TASK GOAL = An exact copy of every entry is the required answer.

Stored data
== Segment start ==

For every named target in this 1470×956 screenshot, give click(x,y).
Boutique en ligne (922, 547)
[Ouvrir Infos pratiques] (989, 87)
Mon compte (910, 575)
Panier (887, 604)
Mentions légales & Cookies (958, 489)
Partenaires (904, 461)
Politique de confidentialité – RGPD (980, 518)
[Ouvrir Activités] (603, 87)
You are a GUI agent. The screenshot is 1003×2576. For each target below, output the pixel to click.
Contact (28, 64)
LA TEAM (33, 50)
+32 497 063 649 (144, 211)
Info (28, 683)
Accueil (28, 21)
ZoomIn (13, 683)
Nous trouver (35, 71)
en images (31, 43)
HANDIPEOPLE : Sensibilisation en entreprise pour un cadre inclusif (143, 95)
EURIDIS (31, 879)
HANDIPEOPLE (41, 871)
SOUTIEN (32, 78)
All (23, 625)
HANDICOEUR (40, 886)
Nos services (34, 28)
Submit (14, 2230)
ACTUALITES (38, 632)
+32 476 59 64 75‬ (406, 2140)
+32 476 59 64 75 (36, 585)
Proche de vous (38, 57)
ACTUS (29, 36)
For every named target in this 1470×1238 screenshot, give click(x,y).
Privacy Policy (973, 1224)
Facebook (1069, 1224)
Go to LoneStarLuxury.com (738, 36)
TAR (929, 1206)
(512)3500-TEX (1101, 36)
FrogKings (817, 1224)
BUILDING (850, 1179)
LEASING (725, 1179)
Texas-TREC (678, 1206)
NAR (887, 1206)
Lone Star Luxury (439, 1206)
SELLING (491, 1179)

== Segment end ==

RESPONSE =
For every named target in this 1470×956 screenshot, give click(x,y).
Boutique en ligne (922, 547)
[Ouvrir Infos pratiques] (989, 87)
Mon compte (910, 575)
Panier (887, 604)
Mentions légales & Cookies (958, 489)
Partenaires (904, 461)
Politique de confidentialité – RGPD (980, 518)
[Ouvrir Activités] (603, 87)
You are a GUI agent. The screenshot is 1003×2576. For each target below, output the pixel to click.
Contact (28, 64)
LA TEAM (33, 50)
+32 497 063 649 (144, 211)
Info (28, 683)
Accueil (28, 21)
ZoomIn (13, 683)
Nous trouver (35, 71)
en images (31, 43)
HANDIPEOPLE : Sensibilisation en entreprise pour un cadre inclusif (143, 95)
EURIDIS (31, 879)
HANDIPEOPLE (41, 871)
SOUTIEN (32, 78)
All (23, 625)
HANDICOEUR (40, 886)
Nos services (34, 28)
Submit (14, 2230)
ACTUALITES (38, 632)
+32 476 59 64 75‬ (406, 2140)
+32 476 59 64 75 (36, 585)
Proche de vous (38, 57)
ACTUS (29, 36)
For every named target in this 1470×1238 screenshot, give click(x,y).
Privacy Policy (973, 1224)
Facebook (1069, 1224)
Go to LoneStarLuxury.com (738, 36)
TAR (929, 1206)
(512)3500-TEX (1101, 36)
FrogKings (817, 1224)
BUILDING (850, 1179)
LEASING (725, 1179)
Texas-TREC (678, 1206)
NAR (887, 1206)
Lone Star Luxury (439, 1206)
SELLING (491, 1179)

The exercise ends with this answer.